Documents Show That Arizona State Investigated A Slew Of Allegations Against Physicist Lawrence Krauss

“It is inconceivable how a faculty member in the course of carrying out his work responsibilities could believe that the conduct would ever be appropriate,” the university’s provost wrote.

He propositioned a prospective employee, suggesting a threesome. He told one employee that she should “take one for the team” and date a donor who was attracted to her. He discussed strip clubs with his staff. And when challenged on his actions, he tried to pass it all off as a joke.

These are some of the conclusions of a searing report from Arizona State University on the behavior of its star physics professor Lawrence Krauss, who on Oct. 19 agreed to retire in the face of multiple findings that he breached the school’s policies on sexual harassment.

Arizona State provided its conclusions about Krauss’s behavior in response to a public records request from BuzzFeed News, submitted after the school reopened an investigation into his conduct. The probe was restarted after we approached the university for comment on our reporting, published in February, detailing more than a decade of allegations of sexual misconduct against Krauss.

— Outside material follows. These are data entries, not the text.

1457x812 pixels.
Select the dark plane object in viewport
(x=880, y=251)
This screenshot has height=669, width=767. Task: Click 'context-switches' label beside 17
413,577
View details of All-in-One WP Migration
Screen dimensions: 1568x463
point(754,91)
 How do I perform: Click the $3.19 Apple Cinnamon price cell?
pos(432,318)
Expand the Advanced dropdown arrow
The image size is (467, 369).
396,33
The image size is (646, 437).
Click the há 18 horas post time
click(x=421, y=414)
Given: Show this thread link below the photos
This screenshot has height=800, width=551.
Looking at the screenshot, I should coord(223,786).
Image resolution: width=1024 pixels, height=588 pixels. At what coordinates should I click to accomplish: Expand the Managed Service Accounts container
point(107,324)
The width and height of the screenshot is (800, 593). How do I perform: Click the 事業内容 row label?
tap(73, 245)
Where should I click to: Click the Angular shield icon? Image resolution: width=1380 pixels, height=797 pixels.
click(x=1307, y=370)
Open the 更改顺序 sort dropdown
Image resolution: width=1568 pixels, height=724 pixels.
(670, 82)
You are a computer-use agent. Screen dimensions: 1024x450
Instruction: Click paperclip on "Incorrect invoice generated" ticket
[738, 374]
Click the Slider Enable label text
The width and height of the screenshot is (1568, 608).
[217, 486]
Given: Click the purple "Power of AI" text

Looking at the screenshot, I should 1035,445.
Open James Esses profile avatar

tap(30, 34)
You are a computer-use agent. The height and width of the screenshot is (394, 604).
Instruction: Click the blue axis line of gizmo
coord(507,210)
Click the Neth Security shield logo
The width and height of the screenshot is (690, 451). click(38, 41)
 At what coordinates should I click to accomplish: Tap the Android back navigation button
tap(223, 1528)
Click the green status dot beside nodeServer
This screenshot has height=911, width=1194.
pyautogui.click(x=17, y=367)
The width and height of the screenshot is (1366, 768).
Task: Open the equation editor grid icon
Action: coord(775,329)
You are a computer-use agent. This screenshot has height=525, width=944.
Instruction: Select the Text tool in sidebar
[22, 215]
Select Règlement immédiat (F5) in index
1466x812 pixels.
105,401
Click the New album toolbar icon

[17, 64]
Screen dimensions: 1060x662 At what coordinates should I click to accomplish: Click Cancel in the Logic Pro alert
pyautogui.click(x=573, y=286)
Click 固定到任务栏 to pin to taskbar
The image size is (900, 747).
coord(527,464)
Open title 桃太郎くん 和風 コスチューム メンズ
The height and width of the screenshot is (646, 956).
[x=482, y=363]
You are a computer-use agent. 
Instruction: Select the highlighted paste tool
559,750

Mark Searle, Arizona State’s provost, agreed that the evidence supported several specific allegations made in the BuzzFeed News article, including the charges that Krauss grabbed a woman’s breast at a meeting in Australia in 2016, that he made negative comments about pregnancy and parental leave in the workplace, and that he upset a student worker at a university event by looking her up and down and commenting suggestively on her attire.

The report also substantiates multiple allegations against Krauss made after the BuzzFeed News article appeared. The most significant, according to Searle, are the charges that Krauss suggested a threesome to a woman discussing employment at the Origins Project, and that he touched the thigh of a woman at a meeting in Switzerland in 2011. The woman, an atheist activist named Cristina Rad, described the incident in a YouTube video posted in March.

Searle’s report indicates that Krauss characterized the comments about a threesome as a joke, a defense he used repeatedly. The report also says that Krauss wrote to Rad claiming that he was pointing at an image of a galaxy on her dress, saying, “if I touched you at all, I apologize.”

Commenting on these incidents, Searle wrote, “It is inconceivable how a faculty member in the course of carrying out his work responsibilities could believe that the conduct would ever be appropriate.”

Searle described how Krauss discussed strip clubs with employees, encouraged staff to view fan mail including nude photos, and showed them a cartoon of a person bent over with their pants down, revealing their bare buttocks.

The report also described how Krauss and an employee, whose name is redacted, “engaged in conduct towards one another — hugging, touching, kissing — in the presence of staff, giving the perception to current and former staff members that they were involved in an intimate relationship.” Krauss and the employee denied there was an intimate relationship, and stated that the interactions were “a form of greeting.”

University investigators concluded that Krauss’s comments “created an offensive environment” for some staff members. Searle agreed that Krauss “was unprofessional and failed as a leader by contributing to and permitting his employees to engage in this behavior and create this type of environment.”

Krauss, a theoretical physicist, rose to fame in the 1990s for his popular books and lectures about science and atheism. The Origins Project, which he founded in 2008, brought together leading intellectuals at public events to discuss the origins of the universe, life, and social systems. The program relied heavily on donations from foundations and wealthy individuals.

According to Searle’s report, Krauss admitted that in 2012 he told one female employee that she should “take one for the team” and date a donor. The woman concerned did not remember the remark, but another staff member told investigators that she was offended by the comment.

Searle’s letter to Krauss also charges that he and another staffer failed in their duty to report sexual harassment of an employee of the Origins Project by a donor who had taken a romantic interest in her, and who sent more than 50 messages after she asked him to cease communication. Krauss denied he knew about the extensive communication, but the university concluded that he “failed to recognize the need to control the environment in which his employees were working and report the unwanted contact.”

Asked to comment on the university report, Krauss told BuzzFeed News by email that he provided the university with “documentary evidence, including witness statements and photographs, that falsified claims and undermined the credibility of claimants.”

In his public statement about his retirement on Sunday, he wrote, “To be clear, I have never harassed or assaulted anyone and have most certainly not exhibited gender discrimination in my professional dealings at the University or elsewhere.”

In the letter he wrote to ASU announcing his retirement, dated Oct. 20, Krauss called BuzzFeed News an “online tabloid” and criticized the university’s investigation. “I perceived violations of due process, disregard for evidence, discrimination, [and] bias,” he wrote.